# [What you are asked to do]
Search each line below for the word "agent" and list those that contain it.

[Collected data entries]
--------------------------------
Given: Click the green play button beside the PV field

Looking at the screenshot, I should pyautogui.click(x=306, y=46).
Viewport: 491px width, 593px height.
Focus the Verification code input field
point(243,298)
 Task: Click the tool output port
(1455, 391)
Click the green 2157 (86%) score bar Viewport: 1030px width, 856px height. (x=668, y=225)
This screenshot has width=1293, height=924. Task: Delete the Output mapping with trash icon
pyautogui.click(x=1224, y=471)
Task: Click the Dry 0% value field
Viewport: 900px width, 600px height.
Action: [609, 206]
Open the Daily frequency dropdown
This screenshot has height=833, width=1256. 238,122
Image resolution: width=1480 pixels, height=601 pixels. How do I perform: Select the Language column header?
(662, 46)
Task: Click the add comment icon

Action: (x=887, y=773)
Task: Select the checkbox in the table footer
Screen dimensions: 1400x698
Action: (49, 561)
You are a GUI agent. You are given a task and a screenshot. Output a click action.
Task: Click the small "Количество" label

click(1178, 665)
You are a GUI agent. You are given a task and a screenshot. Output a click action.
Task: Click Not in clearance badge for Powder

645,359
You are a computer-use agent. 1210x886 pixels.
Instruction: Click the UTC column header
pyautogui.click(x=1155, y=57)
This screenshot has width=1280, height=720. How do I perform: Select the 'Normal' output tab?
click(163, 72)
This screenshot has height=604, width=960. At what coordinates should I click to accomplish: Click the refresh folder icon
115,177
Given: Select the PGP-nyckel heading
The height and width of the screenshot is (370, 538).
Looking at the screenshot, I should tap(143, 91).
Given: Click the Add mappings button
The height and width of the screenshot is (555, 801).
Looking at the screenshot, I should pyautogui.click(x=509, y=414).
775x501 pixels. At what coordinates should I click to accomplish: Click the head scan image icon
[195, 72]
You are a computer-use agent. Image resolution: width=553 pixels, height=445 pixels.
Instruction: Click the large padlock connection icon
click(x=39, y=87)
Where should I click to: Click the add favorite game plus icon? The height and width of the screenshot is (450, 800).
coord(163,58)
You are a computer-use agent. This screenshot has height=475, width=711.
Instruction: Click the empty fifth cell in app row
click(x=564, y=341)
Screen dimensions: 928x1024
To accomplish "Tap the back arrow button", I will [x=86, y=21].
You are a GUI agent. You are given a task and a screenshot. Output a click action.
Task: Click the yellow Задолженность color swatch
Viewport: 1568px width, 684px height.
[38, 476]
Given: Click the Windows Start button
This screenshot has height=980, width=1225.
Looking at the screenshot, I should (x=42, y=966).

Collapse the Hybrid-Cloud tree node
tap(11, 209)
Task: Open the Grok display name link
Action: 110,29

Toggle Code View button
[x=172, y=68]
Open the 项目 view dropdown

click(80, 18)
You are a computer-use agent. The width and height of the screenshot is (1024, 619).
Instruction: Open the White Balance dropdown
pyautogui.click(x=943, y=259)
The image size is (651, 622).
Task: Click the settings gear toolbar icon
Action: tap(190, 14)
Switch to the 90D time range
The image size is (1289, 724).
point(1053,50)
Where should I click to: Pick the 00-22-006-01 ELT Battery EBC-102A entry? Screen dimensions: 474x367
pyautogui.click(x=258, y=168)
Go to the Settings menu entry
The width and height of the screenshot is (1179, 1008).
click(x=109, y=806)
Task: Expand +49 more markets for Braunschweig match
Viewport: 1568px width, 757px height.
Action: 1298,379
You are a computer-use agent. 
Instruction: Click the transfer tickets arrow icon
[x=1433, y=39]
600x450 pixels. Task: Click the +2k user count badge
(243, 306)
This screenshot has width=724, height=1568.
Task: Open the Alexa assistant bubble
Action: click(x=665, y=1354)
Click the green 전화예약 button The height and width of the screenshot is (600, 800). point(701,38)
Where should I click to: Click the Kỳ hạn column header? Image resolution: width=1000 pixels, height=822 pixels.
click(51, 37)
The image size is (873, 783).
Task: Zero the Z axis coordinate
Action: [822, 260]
--------------------------------
# [Result below]
You are a GUI agent. You are given a task and a screenshot. Output a click action.
You are a GUI agent. You are given a task and a screenshot. Output a click action.
You are a computer-use agent. 1210x886 pixels.
You are a computer-use agent. Image resolution: width=553 pixels, height=445 pixels.
You are a computer-use agent. This screenshot has height=475, width=711.
You are a GUI agent. You are given a task and a screenshot. Output a click action.
You are a computer-use agent. The width and height of the screenshot is (1024, 619).
You are a computer-use agent. 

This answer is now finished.